▶ WHAT THE EXERCISE ASKS
For the data below, work out how many lines include the string "computer" and report only the number.

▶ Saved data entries
>>>>>
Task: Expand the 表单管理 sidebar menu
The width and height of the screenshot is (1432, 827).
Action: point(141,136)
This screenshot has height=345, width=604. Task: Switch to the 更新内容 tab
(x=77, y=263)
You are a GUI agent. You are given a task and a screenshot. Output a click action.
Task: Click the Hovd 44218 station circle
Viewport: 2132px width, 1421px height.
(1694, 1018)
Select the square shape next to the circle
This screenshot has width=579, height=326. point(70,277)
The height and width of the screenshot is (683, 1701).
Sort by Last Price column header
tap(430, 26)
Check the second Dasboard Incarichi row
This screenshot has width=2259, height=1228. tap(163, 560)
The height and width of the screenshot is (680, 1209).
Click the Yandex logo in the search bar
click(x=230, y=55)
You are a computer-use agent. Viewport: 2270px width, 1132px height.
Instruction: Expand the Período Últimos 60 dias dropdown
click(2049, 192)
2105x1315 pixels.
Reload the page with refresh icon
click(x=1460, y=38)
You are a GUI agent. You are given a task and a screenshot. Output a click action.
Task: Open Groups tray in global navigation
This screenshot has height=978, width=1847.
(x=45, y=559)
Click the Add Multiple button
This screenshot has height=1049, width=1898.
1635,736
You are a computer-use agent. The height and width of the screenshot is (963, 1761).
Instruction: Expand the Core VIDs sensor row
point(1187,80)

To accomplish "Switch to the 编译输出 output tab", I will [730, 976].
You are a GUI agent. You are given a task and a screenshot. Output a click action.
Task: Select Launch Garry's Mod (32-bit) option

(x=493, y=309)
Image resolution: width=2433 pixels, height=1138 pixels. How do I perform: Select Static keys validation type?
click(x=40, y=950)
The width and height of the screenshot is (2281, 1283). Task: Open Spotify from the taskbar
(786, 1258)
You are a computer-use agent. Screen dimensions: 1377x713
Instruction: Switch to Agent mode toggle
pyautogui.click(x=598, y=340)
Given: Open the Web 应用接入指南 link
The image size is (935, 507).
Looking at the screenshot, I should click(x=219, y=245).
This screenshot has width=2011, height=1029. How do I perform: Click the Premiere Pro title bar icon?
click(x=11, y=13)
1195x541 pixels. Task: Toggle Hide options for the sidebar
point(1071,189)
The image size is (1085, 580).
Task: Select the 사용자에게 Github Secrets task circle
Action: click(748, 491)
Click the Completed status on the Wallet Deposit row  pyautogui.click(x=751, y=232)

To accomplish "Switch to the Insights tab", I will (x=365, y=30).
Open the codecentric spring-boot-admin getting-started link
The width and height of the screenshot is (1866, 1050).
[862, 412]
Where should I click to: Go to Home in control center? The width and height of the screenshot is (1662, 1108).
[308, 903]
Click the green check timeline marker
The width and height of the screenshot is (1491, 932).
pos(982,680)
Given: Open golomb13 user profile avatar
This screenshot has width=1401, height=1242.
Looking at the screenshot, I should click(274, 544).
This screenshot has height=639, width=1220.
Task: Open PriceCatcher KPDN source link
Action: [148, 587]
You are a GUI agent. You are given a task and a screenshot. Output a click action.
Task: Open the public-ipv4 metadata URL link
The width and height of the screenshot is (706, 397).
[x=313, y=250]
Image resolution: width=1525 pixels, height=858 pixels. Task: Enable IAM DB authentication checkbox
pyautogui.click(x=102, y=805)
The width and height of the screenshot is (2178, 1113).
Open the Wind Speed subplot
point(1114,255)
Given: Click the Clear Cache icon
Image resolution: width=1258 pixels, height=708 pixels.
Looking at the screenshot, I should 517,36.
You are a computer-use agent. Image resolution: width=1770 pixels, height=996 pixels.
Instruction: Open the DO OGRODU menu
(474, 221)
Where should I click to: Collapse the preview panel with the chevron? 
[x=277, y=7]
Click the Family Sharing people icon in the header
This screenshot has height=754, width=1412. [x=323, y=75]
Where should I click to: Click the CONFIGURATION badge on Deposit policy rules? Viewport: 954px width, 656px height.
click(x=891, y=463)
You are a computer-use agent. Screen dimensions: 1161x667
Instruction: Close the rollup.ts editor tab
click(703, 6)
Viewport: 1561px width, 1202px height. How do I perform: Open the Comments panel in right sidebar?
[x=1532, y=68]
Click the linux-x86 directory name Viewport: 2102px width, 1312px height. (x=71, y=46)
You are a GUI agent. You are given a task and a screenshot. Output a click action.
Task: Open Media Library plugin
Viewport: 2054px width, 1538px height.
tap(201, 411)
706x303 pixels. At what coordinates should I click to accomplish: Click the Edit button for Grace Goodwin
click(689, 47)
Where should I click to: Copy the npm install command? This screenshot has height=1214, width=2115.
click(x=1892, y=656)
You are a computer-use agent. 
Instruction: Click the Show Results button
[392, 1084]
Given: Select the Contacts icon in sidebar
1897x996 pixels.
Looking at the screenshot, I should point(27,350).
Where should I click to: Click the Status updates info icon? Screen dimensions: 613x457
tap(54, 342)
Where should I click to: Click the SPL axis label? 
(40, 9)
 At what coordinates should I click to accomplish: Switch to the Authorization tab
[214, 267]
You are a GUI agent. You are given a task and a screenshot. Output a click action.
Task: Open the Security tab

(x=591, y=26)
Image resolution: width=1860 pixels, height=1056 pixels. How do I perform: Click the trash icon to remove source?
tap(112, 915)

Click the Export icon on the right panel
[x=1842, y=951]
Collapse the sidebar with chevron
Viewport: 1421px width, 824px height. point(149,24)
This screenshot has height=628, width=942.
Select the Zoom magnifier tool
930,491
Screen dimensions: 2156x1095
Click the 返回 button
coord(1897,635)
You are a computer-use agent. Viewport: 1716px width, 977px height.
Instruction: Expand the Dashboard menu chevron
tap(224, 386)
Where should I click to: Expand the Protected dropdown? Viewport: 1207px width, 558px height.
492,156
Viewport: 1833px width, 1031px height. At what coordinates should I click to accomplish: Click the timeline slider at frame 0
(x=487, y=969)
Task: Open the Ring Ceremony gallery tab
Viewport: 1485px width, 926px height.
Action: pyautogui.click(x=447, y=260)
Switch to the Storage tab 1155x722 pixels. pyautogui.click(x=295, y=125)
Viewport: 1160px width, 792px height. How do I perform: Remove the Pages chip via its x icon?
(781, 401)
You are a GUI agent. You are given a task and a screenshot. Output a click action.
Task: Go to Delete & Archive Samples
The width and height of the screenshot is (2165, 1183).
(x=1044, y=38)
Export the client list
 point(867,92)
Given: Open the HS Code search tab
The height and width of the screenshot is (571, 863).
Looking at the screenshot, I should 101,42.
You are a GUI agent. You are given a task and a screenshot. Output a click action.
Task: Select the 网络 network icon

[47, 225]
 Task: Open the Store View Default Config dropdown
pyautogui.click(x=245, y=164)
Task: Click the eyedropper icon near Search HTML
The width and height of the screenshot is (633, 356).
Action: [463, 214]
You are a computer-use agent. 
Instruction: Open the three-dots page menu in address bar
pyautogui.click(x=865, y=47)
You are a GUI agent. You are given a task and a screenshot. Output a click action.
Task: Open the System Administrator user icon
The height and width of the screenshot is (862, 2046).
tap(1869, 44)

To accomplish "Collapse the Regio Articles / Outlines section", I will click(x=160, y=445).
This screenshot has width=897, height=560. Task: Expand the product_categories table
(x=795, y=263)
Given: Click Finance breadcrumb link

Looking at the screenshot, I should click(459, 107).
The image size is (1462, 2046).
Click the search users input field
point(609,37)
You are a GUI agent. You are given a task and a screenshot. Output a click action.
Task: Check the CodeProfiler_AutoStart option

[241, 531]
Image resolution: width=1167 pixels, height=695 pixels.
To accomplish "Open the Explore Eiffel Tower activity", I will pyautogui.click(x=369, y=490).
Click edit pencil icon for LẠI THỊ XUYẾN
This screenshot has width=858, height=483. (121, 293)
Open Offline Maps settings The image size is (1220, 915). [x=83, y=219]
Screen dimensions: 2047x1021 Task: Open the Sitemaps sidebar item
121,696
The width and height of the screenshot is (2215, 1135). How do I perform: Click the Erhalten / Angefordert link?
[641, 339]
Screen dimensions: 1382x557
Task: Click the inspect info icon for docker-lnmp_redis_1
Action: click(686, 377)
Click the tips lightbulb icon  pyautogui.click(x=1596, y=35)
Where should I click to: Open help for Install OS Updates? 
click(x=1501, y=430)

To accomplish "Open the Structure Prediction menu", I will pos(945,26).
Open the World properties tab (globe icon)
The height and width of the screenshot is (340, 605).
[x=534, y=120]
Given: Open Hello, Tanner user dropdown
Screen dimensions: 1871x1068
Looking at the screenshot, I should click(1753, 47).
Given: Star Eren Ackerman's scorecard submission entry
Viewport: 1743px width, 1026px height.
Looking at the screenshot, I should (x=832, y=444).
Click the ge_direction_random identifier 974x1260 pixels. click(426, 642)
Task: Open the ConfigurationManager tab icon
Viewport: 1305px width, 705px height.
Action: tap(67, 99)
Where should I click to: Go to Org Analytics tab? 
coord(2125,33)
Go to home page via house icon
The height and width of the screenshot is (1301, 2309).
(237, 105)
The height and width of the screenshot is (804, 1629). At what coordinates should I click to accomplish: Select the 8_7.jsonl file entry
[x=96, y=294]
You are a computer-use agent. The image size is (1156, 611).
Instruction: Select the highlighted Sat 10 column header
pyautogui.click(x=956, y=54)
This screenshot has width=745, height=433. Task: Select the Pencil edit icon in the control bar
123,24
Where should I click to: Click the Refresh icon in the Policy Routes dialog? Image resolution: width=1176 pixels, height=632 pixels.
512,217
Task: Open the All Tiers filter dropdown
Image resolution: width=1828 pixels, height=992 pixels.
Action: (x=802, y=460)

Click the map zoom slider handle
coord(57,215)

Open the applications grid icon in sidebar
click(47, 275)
<<<<<
▶ WORKED SOLUTION
9